→ Passage to read
The new financial year brings some of the most significant tax updates in over a decade, with changes affecting individuals, small enterprises and multinational groups. While much of the public conversation has centred on personal income tax relief, business owners will also feel the impact of a range of administrative, compliance and structural reforms.

Personal tax cuts introduced in 2024 are now permanent and continue to shape take home pay for more than thirteen million Australians. The nineteen percent bracket has fallen to sixteen percent and the thirty two point five percent bracket has been reduced to thirty percent. Thresholds for the higher marginal rates have been lifted as well. These adjustments aim to ease cost of living pressures while supporting labour participation.

Small enterprises benefit from additional administrative reforms that target efficiency and compliance. Employers can now use a standing declaration for multiple Single Touch Payroll lodgements. This change reduces repetitive reporting obligations and is especially helpful for owners who manage payroll internally. The period to self amend tax returns has also been expanded from two years to four which gives businesses more flexibility to correct mistakes without penalty.

Refund behaviour has also changed. The Australian Taxation Office can hold certain refunds for as long as ninety days while confirming bank information. This measure is designed to reduce fraudulent claims and discourage the use of outdated cheque payments.

On the corporate front, the twenty five percent tax rate remains available to entities with an annual turnover below fifty million dollars. Larger companies continue to operate under the thirty percent rate. From the current year onward, multinational groups with global revenue that reaches or exceeds seven hundred and fifty million euros are subject to the OECD Pillar Two rules. These rules involve a global minimum tax of fifteen percent applied through an income inclusion mechanism and a domestic top up tax. The purpose is to reduce profit shifting and to align Australia with international standards.

Further updates will unfold over the next two years. The 2025 to 2026 Budget confirmed new personal tax relief for lower earners, including a phased reduction of the sixteen percent bracket to fifteen percent in 2026 and fourteen percent in 2027. Medicare levy thresholds are being lifted to keep pace with inflation and to ensure low income earners remain protected. Other measures have been deferred for later review including proposed changes to managed investment trust rules and amendments to foreign resident capital gains tax provisions.

Compliance remains a major priority across all levels of government. The budget committed more funding for the ATO fraud taskforce and extended shadow economy programs beyond 2026. This signals a continued focus on enforcement, digital oversight and integrity measures.

For small and medium enterprises, the overall picture points to a landscape that is more digitised, more regulated and increasingly aligned with global tax norms. Understanding these changes early can help business owners plan budgets, manage payroll adjustments and prepare for future reporting obligations. Professional guidance will become increasingly important as rules continue to tighten and as digital compliance becomes the norm.

→ Extracted entries
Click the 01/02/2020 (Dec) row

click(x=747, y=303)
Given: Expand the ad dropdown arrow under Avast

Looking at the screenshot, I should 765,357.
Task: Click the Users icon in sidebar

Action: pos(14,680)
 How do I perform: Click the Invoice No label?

---

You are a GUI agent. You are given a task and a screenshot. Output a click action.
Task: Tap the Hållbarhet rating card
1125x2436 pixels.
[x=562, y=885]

...

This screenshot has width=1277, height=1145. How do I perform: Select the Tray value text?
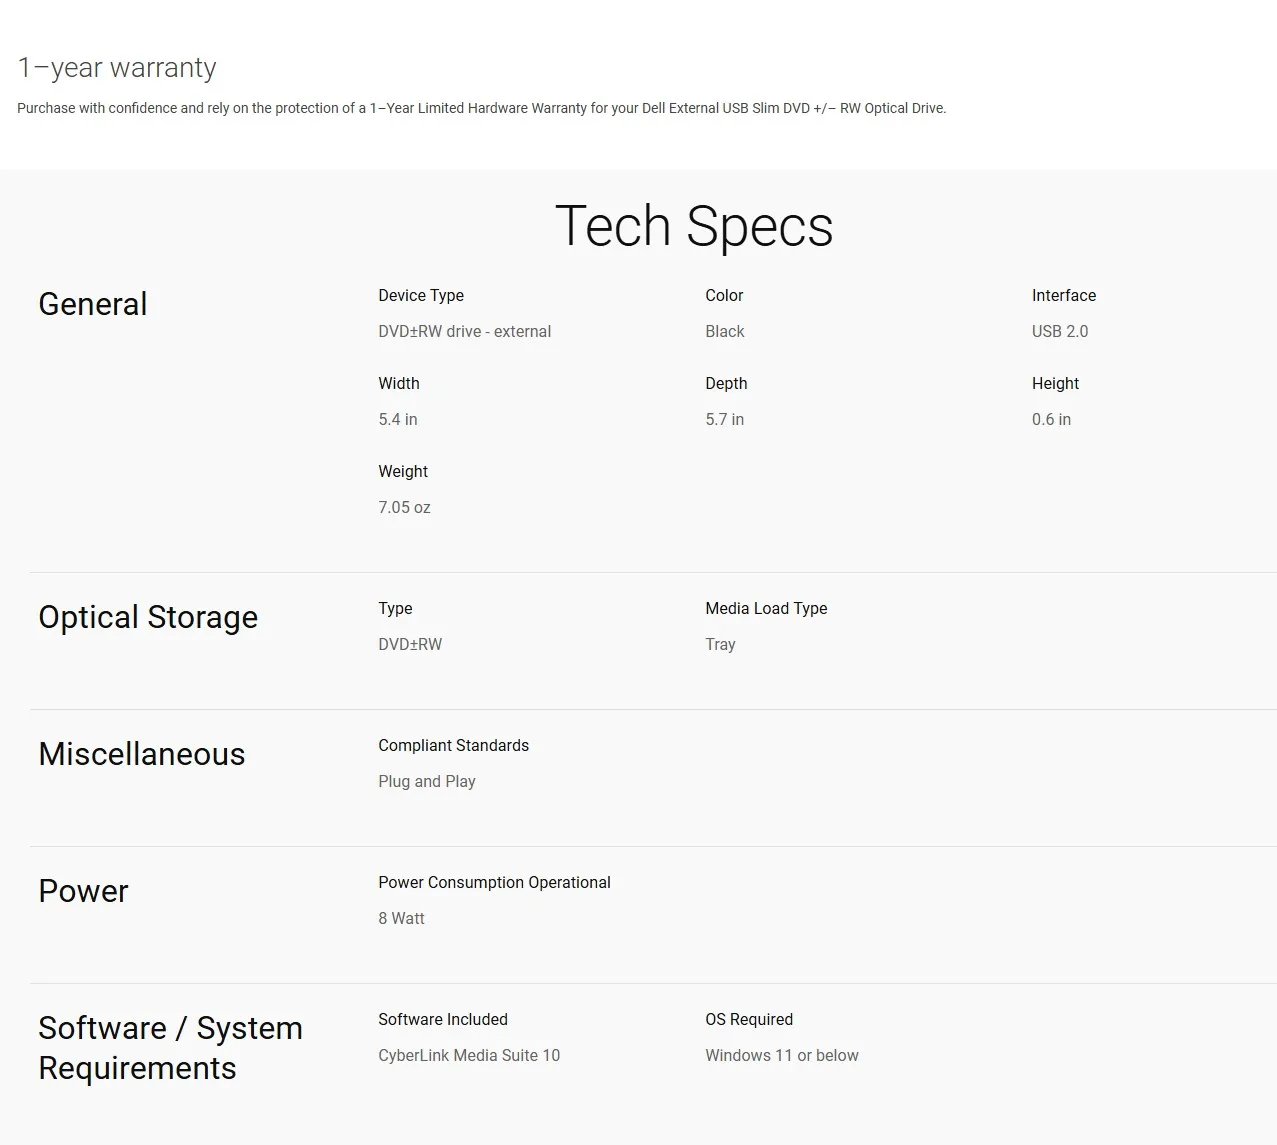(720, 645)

→ Using the information
a) According to the passage on Australian tax changes, for how long can the Australian Taxation Office hold certain refunds while confirming bank information?
b) Reproduce the passage on Australian tax changes between "Compliance remains a" and "becomes the norm.", inclusive.
The records above come from a source separate from the passage on Australian tax changes.

→ Results by task
a) For as long as ninety days.

b)
Compliance remains a major priority across all levels of government. The budget committed more funding for the ATO fraud taskforce and extended shadow economy programs beyond 2026. This signals a continued focus on enforcement, digital oversight and integrity measures.

For small and medium enterprises, the overall picture points to a landscape that is more digitised, more regulated and increasingly aligned with global tax norms. Understanding these changes early can help business owners plan budgets, manage payroll adjustments and prepare for future reporting obligations. Professional guidance will become increasingly important as rules continue to tighten and as digital compliance becomes the norm.